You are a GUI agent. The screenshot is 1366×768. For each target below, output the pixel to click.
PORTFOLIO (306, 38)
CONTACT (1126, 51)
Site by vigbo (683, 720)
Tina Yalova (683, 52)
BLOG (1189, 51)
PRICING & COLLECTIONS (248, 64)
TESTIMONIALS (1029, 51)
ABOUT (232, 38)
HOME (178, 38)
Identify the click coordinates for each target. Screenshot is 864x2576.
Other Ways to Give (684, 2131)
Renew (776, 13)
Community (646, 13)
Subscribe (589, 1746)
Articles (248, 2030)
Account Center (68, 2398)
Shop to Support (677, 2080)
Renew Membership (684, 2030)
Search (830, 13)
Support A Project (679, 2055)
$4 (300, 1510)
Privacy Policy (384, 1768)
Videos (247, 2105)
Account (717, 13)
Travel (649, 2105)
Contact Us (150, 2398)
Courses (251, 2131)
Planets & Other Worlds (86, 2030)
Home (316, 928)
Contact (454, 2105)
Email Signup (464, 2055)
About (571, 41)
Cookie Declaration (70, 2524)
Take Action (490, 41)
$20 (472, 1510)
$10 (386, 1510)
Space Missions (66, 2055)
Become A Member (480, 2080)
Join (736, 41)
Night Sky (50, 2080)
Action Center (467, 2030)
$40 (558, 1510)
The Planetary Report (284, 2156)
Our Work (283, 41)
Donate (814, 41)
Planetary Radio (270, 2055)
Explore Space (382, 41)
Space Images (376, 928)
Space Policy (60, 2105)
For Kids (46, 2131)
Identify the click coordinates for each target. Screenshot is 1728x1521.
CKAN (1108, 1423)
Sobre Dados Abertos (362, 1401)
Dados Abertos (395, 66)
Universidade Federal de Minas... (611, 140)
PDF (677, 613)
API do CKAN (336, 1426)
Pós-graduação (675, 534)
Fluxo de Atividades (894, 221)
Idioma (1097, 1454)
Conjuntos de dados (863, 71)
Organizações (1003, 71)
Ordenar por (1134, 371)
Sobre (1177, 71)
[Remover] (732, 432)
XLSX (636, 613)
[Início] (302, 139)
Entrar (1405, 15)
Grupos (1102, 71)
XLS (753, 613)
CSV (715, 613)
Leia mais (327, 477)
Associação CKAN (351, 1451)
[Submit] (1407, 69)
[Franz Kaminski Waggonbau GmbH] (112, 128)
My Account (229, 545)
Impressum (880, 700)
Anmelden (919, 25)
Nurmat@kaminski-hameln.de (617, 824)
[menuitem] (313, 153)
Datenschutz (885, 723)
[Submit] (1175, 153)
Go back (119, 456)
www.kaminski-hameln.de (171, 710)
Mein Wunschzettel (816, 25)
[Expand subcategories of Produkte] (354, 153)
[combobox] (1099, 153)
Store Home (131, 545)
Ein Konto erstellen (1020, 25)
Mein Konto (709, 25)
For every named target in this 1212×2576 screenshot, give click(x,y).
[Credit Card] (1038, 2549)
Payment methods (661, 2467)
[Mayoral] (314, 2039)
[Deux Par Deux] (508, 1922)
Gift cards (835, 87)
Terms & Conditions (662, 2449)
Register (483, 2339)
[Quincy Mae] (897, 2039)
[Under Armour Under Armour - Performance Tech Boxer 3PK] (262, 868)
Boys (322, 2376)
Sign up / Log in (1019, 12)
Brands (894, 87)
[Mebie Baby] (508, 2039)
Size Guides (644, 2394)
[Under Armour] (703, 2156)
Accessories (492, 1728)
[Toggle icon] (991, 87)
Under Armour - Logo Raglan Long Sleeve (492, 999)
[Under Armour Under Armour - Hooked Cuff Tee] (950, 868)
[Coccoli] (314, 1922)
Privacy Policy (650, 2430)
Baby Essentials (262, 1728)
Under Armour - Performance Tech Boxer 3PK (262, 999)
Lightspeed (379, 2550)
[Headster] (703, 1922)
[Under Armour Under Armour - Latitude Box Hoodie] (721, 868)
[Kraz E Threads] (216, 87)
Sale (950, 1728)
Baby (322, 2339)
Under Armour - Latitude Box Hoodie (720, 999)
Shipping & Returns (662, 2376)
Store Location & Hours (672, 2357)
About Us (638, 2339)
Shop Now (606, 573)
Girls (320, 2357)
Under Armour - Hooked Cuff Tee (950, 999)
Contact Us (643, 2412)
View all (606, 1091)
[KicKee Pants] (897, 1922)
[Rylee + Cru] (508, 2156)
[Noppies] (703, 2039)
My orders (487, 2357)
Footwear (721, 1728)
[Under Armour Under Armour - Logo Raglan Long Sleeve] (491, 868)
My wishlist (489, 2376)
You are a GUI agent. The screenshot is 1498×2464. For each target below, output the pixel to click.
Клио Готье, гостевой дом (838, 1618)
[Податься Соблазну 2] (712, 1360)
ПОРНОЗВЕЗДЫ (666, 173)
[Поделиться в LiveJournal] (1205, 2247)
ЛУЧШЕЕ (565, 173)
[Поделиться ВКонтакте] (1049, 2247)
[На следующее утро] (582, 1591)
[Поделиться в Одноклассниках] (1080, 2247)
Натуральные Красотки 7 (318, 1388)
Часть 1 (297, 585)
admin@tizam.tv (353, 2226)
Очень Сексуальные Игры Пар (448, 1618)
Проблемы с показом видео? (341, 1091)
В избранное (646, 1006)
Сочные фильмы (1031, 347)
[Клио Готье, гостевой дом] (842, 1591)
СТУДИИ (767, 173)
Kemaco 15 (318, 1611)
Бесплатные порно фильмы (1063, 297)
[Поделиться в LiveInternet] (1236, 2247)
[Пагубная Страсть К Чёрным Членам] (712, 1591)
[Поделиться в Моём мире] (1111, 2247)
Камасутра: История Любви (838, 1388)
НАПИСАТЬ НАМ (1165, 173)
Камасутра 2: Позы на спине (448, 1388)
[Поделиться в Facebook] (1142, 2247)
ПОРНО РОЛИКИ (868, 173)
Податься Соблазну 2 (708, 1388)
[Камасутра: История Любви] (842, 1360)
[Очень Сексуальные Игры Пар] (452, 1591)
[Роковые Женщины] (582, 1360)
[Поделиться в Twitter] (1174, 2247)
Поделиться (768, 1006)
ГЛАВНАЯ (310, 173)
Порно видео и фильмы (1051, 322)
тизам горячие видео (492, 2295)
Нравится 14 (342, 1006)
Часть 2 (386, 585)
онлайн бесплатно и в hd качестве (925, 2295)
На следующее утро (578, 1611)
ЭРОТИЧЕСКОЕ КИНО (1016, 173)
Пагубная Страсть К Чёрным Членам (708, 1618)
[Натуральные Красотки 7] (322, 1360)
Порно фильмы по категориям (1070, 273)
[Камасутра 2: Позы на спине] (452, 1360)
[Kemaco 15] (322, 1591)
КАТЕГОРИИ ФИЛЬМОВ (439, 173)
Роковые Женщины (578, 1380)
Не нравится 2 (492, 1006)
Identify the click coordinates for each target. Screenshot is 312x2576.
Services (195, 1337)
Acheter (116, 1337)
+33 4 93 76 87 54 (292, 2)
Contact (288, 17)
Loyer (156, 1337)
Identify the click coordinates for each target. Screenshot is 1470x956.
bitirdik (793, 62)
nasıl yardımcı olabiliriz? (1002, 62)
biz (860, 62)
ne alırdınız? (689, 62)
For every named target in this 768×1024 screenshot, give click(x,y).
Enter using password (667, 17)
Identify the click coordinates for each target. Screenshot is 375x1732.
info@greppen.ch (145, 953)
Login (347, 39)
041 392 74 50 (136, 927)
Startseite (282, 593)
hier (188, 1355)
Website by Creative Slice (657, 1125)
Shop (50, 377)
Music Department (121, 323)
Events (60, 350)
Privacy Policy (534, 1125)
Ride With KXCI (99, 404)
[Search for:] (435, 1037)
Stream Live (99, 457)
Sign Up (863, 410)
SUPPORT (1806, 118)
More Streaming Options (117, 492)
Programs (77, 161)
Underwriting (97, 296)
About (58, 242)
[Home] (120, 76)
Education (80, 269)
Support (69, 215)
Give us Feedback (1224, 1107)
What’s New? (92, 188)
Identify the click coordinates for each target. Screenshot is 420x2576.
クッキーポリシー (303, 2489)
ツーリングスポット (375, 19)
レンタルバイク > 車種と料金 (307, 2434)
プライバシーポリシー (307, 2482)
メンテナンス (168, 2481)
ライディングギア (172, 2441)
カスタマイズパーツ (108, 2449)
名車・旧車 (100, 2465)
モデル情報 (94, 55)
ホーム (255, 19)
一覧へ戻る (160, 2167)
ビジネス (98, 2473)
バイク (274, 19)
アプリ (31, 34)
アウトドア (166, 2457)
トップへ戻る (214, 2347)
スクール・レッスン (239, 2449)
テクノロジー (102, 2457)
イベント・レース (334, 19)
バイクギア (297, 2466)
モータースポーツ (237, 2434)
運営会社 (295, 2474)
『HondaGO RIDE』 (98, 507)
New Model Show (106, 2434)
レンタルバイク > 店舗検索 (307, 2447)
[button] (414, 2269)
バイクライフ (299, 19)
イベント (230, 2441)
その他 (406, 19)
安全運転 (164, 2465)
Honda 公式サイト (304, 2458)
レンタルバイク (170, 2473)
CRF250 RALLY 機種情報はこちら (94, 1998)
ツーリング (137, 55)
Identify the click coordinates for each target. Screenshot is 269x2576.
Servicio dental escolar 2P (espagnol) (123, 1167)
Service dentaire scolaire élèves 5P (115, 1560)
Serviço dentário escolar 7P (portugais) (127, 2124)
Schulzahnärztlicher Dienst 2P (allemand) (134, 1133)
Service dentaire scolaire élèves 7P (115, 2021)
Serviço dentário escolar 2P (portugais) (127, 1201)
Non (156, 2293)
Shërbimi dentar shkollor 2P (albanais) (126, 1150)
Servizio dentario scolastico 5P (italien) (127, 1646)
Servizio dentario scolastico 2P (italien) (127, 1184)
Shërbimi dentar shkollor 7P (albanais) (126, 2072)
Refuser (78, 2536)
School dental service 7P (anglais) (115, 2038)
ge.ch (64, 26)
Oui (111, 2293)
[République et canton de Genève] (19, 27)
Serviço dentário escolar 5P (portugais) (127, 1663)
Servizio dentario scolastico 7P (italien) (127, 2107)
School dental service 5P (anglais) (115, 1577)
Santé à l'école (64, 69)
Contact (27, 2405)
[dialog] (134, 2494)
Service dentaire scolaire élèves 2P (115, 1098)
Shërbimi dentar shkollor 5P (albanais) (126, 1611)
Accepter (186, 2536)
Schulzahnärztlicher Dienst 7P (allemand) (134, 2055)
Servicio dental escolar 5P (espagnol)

### What to work on:
Everything above from the line containing "[Remover] (732, 432)" down to the line containing "Anmelden (919, 25)" is to be transcribed exactly, with both of those lines included and nothing else added.

### Answer space:
[Remover] (732, 432)
XLSX (636, 613)
[Início] (302, 139)
Entrar (1405, 15)
Grupos (1102, 71)
XLS (753, 613)
CSV (715, 613)
Leia mais (327, 477)
Associação CKAN (351, 1451)
[Submit] (1407, 69)
[Franz Kaminski Waggonbau GmbH] (112, 128)
My Account (229, 545)
Impressum (880, 700)
Anmelden (919, 25)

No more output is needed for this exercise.